In March 2025, Indonesia introduced a domestic reference price, which was used to determine average coal product prices and royalty payments for exports. This measure, together with both India and mainland China sitting on decent stockpiles at power plant and port levels, will reduce Indonesia’s coal exports this year.?Year over year, Indonesia’s coal exports declined by 11% comparing April 2024 to April 2025.
Indonesia's own coal consumption will decrease by 52% comparing 2025 to 2050, with the focus for energy production shifting towards renewables, such as solar.
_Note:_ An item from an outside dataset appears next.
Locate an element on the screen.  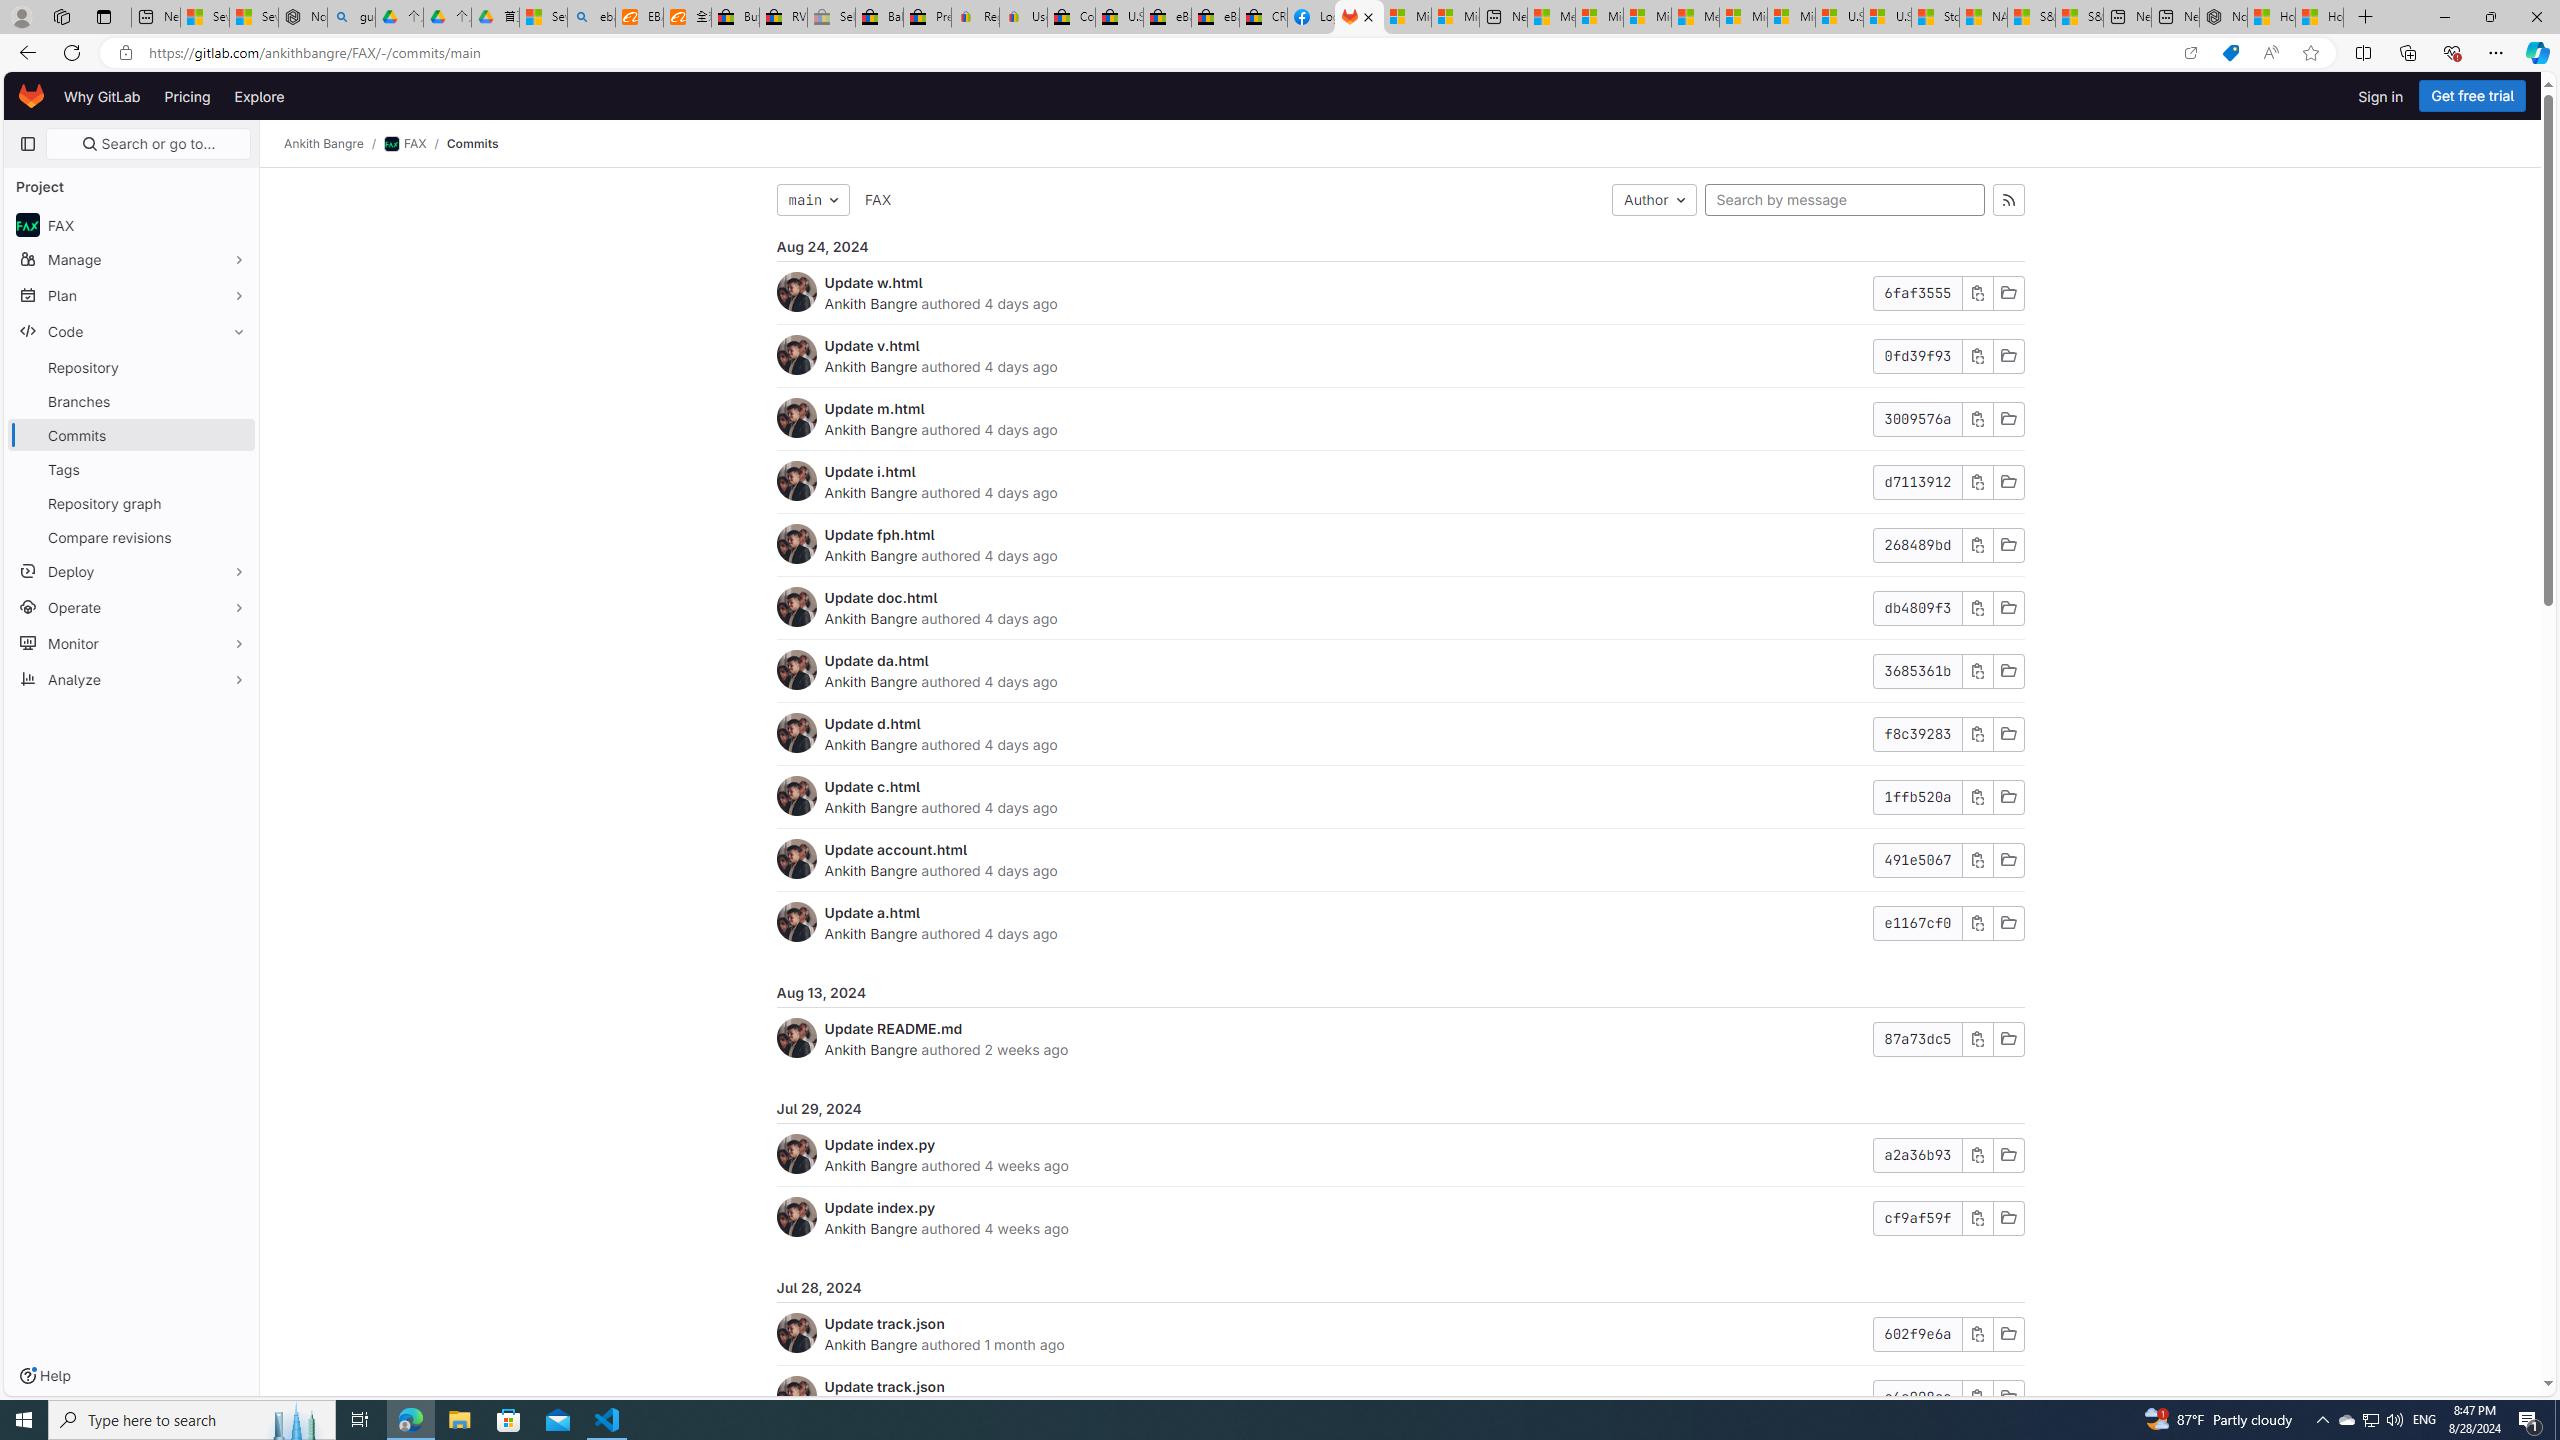
Press Room - eBay Inc. is located at coordinates (928, 17).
The latter is shown by Indonesia’s photovoltaic cell and panel imports value, growing 164% comparing 2023 to 2024, according to Market Intelligence data.

Who are the main exporters of solar power equipment?
Coal’s demise is propelled by renewables’ rise, although the sector is not without its challenges. What appears to be Europe’s decarbonization success can also be seen as a dependency on coal-powered Chinese manufacturing.
The global expansion of installing renewable energy resulted in global trade in solar panels that is projected to increase by 80% between 2025 and 2040 in real value terms according to Market Intelligence estimates.
Mainland China dominates global solar panel manufacturing, producing around 80% of the world's solar panels. In 2024, the main importers were the Netherlands, India, Brazil, Pakistan, Saudi Arabia, and Spain.
While India has been increasing its own solar module production, imports remain substantial. Mainland China and Vietnam are the primary suppliers, with mainland China holding a significant 78% share of the market.
Who are the main exporters of wind power equipment?
As for wind-powered electric generators, the main exporters in 2024 were Germany and Denmark with a combined export value of US$ 4.1 billion. Both mainland China and India also hold a significant share in world wind-powered electric generators production and trade, representing 18% and 3% of exports respectively.
The demand side for power generation in Europe is also influenced by the generation of renewable fuels. In 2025, commercial and industrial needs are forecast to take up the majority of energy usage, but the main influence for demand in future will be the generation of green hydrogen, with a forecasted demand of 909TWh in 2050, according to Commodity Insights.
This increase in demand is driven by the transport sector, where rail as well as trucks, and ships, are planned to run on hydrogen and electricity, with various fleets choosing a hybrid between the two. This electrification is expected to increase the transport sector’s energy demand by 638% in 2050 compared to 2025.
Major manufacturing countries of solar and windfarm equipment, such as mainland China, Germany, and Denmark are also among the countries heavily investing in its use, thereby securing access to equipment in future.
How is mainland China influencing the renewables market?
In 2020, mainland China pledged carbon neutrality by 2060 and reaffirmed its 2030 carbon peak target. By 2023, it led global renewables growth, cut coal’s energy share by four points, and became the top LNG importer. While it drove two-thirds of global oil demand growth over the past decade, this is set to slow as its economy transitions and road transport decarbonizes.
How mainland China navigates its carbon commitments while ensuring economic stability and energy supply security, will significantly shape the development of its energy sector and have implications for the global market. Therefore, its decisions on coal, and other fossil fuels, directly affect energy policies and prices.
This also affects global supply chains and trade patterns. If mainland China remains carbon-intensive while other countries tighten regulations, manufacturers might relocate there, undermining global climate efforts.
Countries such as Vietnam or Malaysia, which position themselves as manufacturing reshoring hubs, continue to import equipment, leaving potential to increase their share of decarbonization equipment on their manufacturing lines.